This is useful if the latest release breaks some aspect of your
workflow. caretEnsemble is pure R with no compilation, so this command
will work in a variety of environments.

# Package development

This package uses a Makefile. Use `make help` to see the supported
options.

Use `make fix-style` to fix simple linting errors.

For iterating while writing code, run `make dev`. This runs just
`make clean fix-style document lint spell test`, for a quicker local dev
loop. Please still run `make all` before making a PR.
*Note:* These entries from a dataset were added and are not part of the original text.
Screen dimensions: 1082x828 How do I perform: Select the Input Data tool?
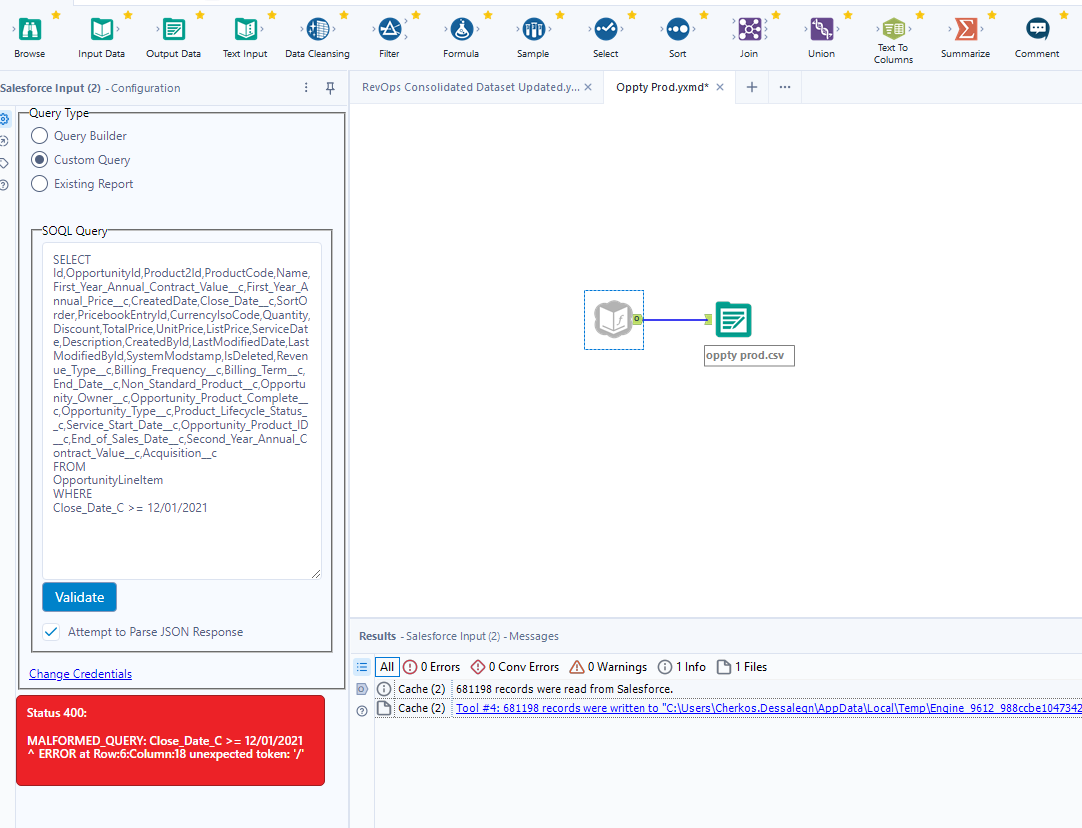click(x=100, y=30)
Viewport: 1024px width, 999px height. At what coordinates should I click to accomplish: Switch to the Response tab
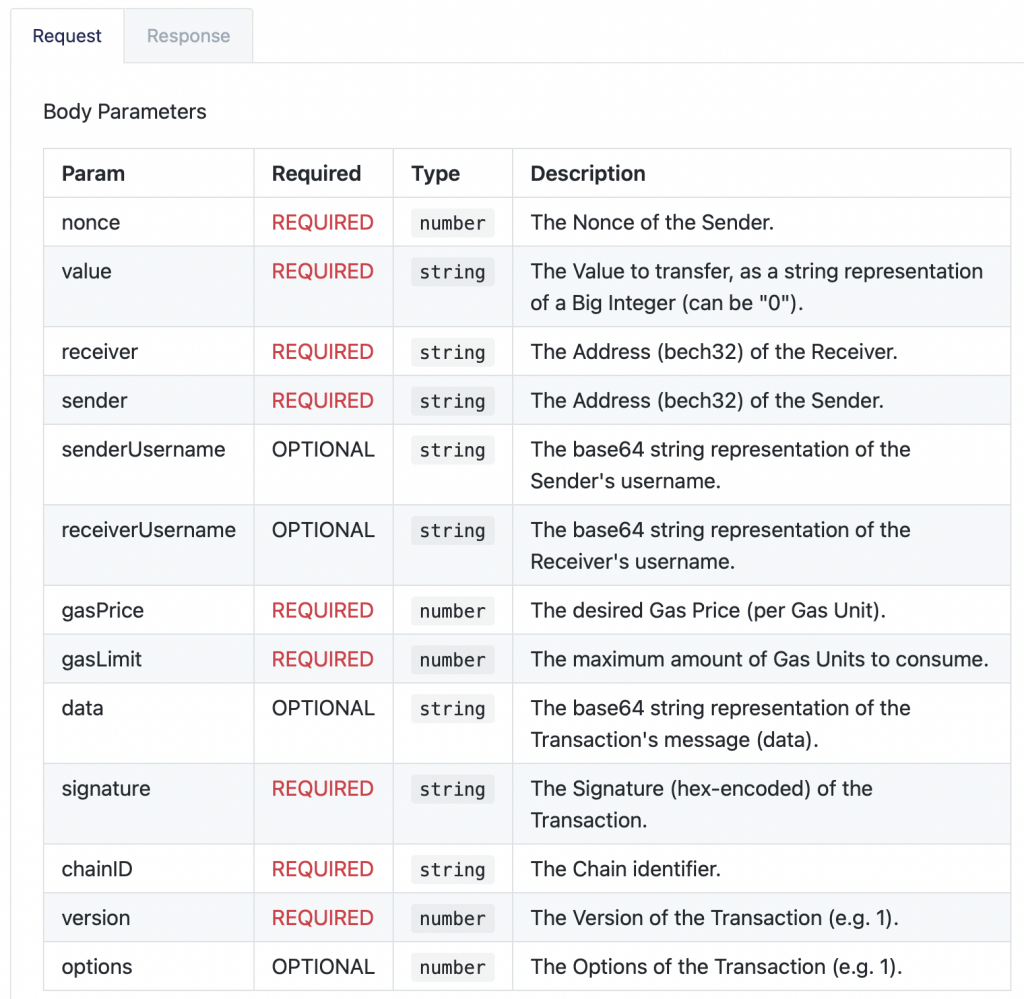coord(188,36)
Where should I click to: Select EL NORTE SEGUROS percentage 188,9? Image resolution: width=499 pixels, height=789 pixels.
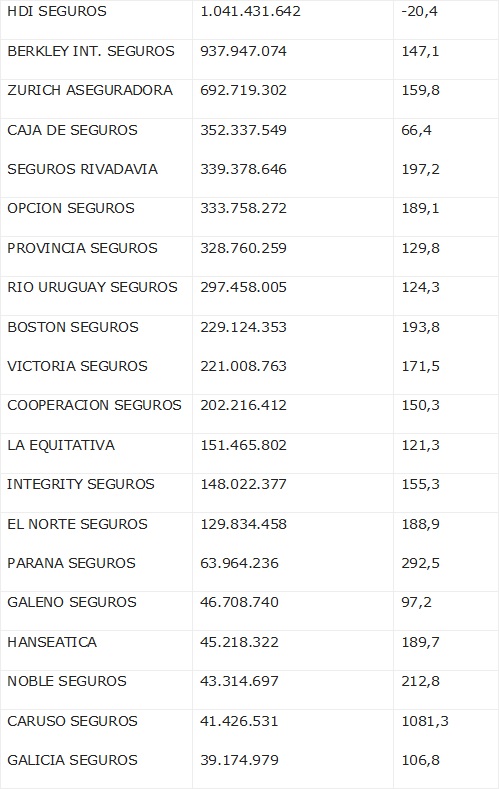(421, 524)
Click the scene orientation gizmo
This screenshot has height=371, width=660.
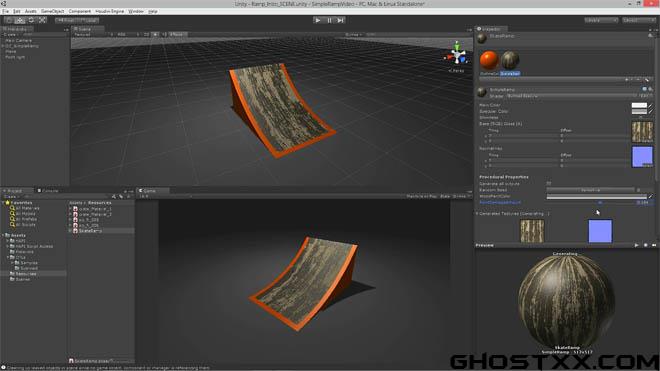point(457,54)
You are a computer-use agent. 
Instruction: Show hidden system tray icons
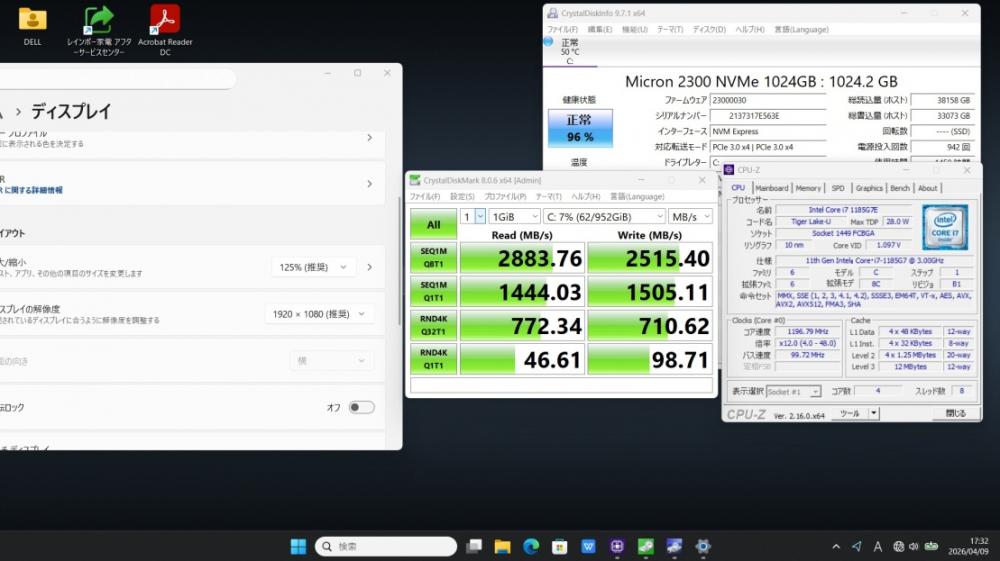[x=836, y=546]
Use `make all` before making a pull request, which will also run R CMD
CHECK and a code coverage check. This runs
`make clean fix-style document install build-readme build-vignettes lint spell test check coverage preview-site`.

## First time dev setup:

run `make install` from the git repository to install the dev version of
caretEnsemble, along with the necessary package dependencies. \#
Inspiration and similar packages: caretEnsemble was inspired by
[medley](https://github.com/mewo2/medley), which in turn was inspired by
Caruana et. al.’s (2004) paper [Ensemble Selection from Libraries of
Models.](http://www.cs.cornell.edu/~caruana/ctp/ct.papers/caruana.icml04.icdm06long.pdf)

If you want to do something similar in python, check out
[vecstack](https://github.com/vecxoz/vecstack).

# Code of Conduct:

Please note that this project is released with a [Contributor Code of
Conduct](https://github.com/zachmayer/caretEnsemble/blob/master/.github/CONTRIBUTING.md).
By participating in this project you agree to abide by its terms.